Corporations should be now analysing their data and asking serious questions … “Who owns it?”, “Do we have their consent?” “Where did it come from?” “Has it been modified?”, “Can we retrain without using these parts of the data set”, and so on. We need to be able to audit our data sources!

For AI, we often have a “black box” approach, and which scares many organisations, as they have no idea about what is inside the black box, and how it will react to certain conditions. Microsoft was caught out with this when the released Tay, and which aimed to learn from on-line activity, but she ended up learning from the worst of humankind:

With an expert system, we knew exactly what the knowledge was, and could predict how our system would react to a range of situations. For AI, one bit of bad data could shut our companies down!

I remember when I worked on a consultancy project in St Fergus, and which looked to optimize a gas compressor (and which pumped in around 40% of all the gas in the UK at the time). I created a Neural Network solution for optimizing it, but the company did not want it, as their control engineers could not see how it worked. So, in the end, it was an expert system which ran — mostly — and then the NN kicked in to perform a bit of optimization, but would then be kicked-off if it moved too far away from the norm.
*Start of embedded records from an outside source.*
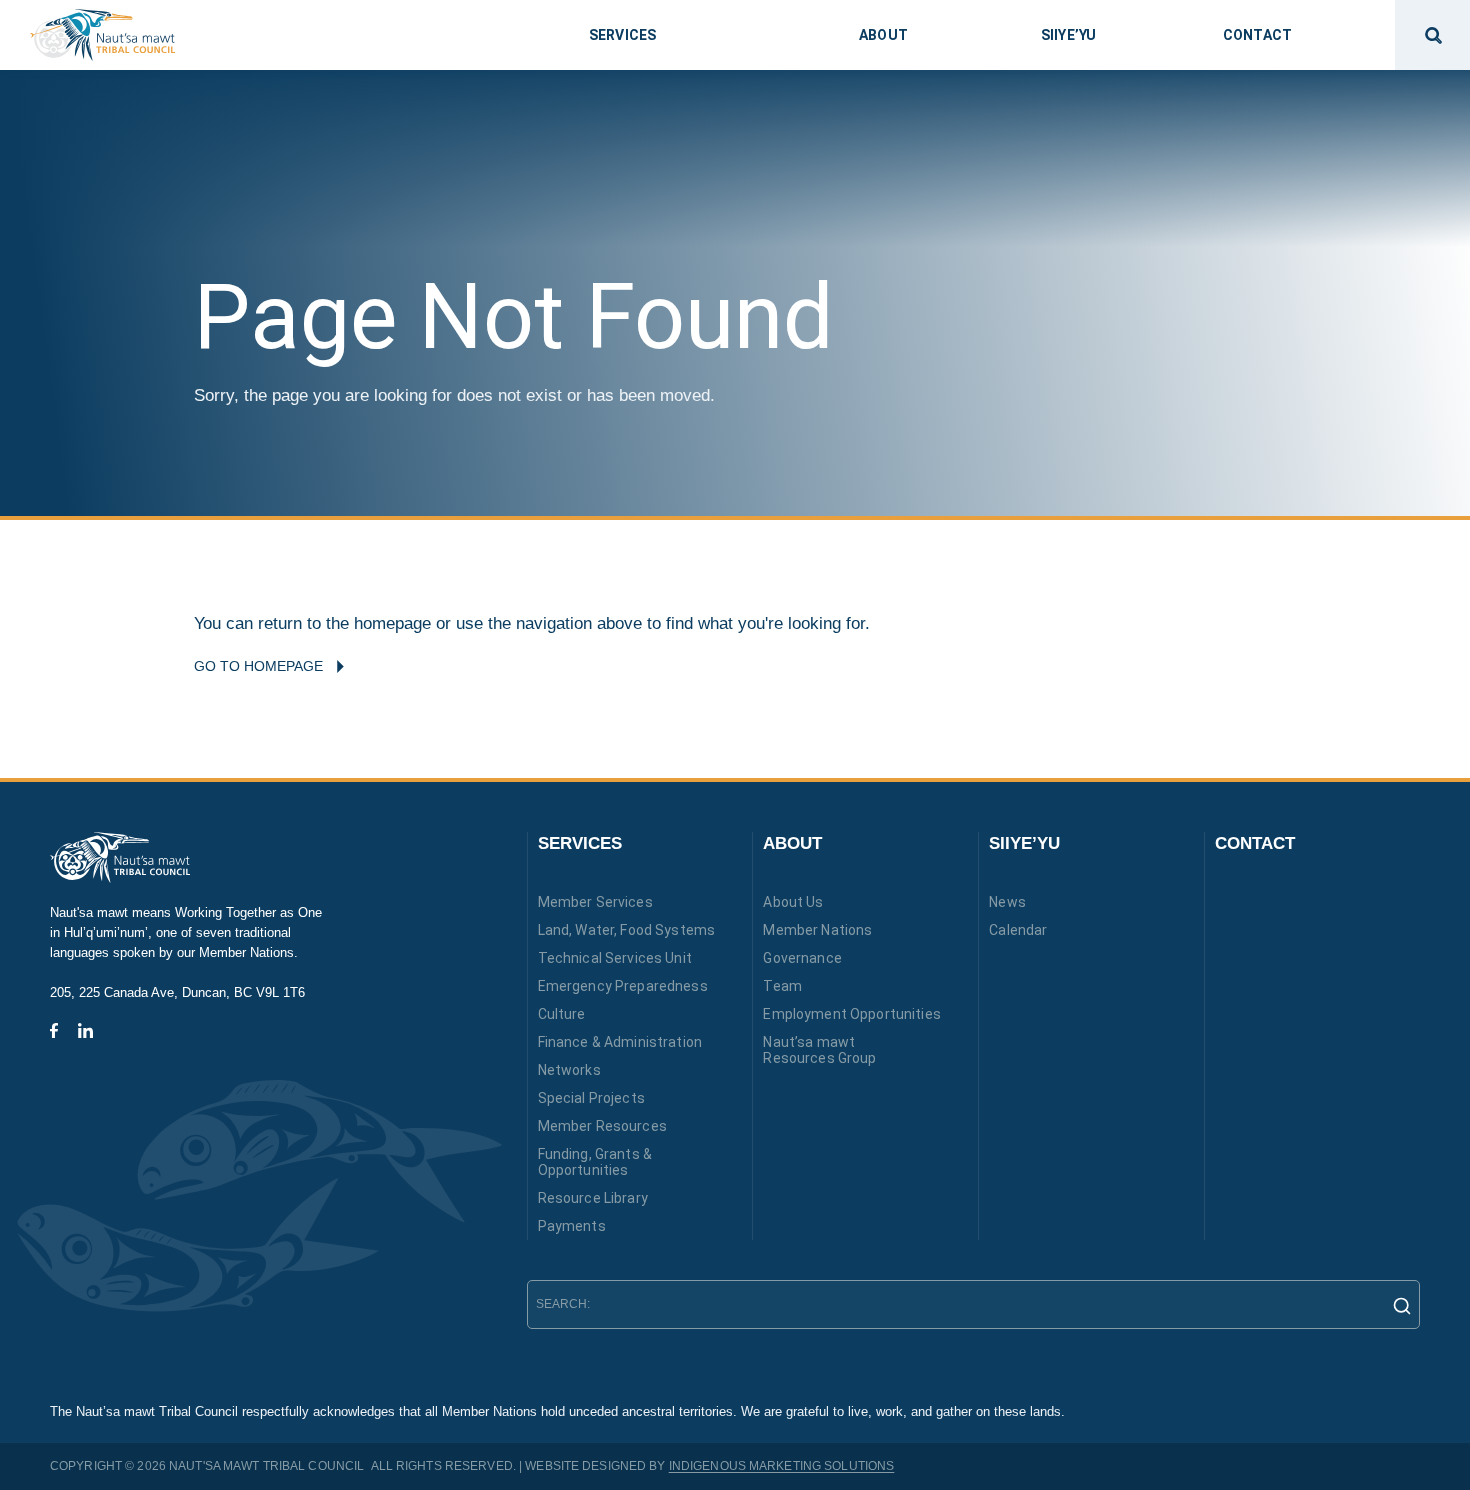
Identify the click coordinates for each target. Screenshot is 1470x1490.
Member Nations (817, 930)
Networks (569, 1070)
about (883, 35)
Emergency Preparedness (623, 986)
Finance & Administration (620, 1042)
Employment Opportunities (851, 1014)
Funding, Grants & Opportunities (595, 1162)
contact (1257, 35)
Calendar (1018, 930)
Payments (572, 1226)
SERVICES (580, 843)
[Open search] (1432, 35)
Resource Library (593, 1198)
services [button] (622, 35)
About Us (793, 902)
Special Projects (591, 1098)
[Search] (1396, 1305)
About (792, 843)
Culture (562, 1014)
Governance (802, 958)
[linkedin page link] (85, 1030)
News (1007, 902)
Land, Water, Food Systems (627, 930)
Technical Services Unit (615, 958)
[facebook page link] (54, 1030)
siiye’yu (1068, 35)
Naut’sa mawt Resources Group (819, 1050)
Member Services (595, 902)
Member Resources (602, 1126)
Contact (1255, 843)
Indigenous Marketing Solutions (782, 1466)
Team (782, 986)
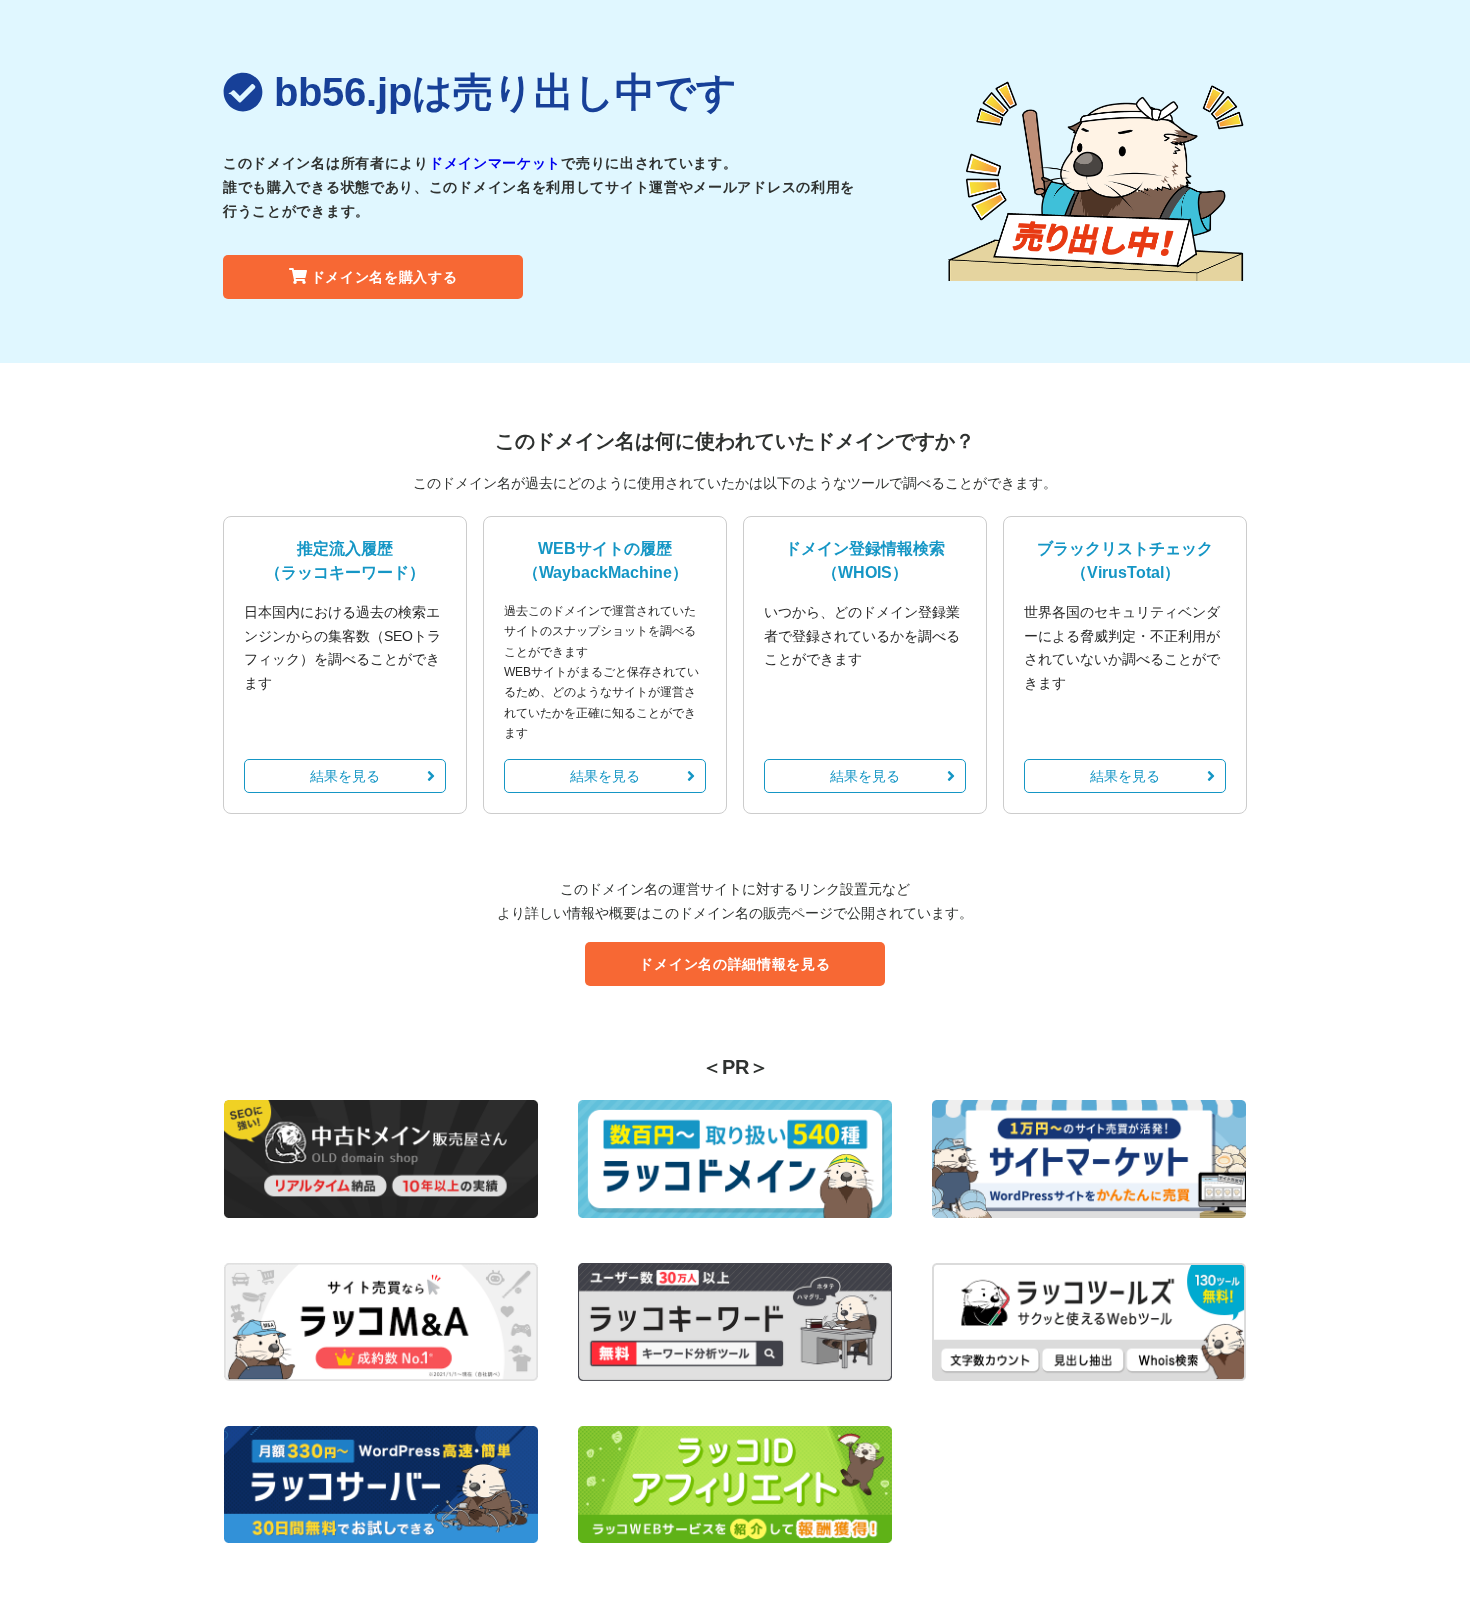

And so to overcome these concerns, Microsoft has released Azure Blockchain Data Manager — and which is ledger-agnostic. Overall it provides a way to transact data from nodes in a trustworthy way, and with the integration of smart contracts. A core focus is around creating trustworthy IoT infrastructures. This approach can then be used to prove the provenance of the data before it is fed into the AI infrastructure, and then as an audit trail for the learning process. Data could thus be encoded into different forms, but the core data would still be there to trace back too. This has particular uses within the supply chain industry and could be used to trace foodstuffs from their production to consumption.

Conclusions

So, data architects should be asking … “where did this data come from, and can you show me the transaction that generated this data? … only then can we have provable systems using AI.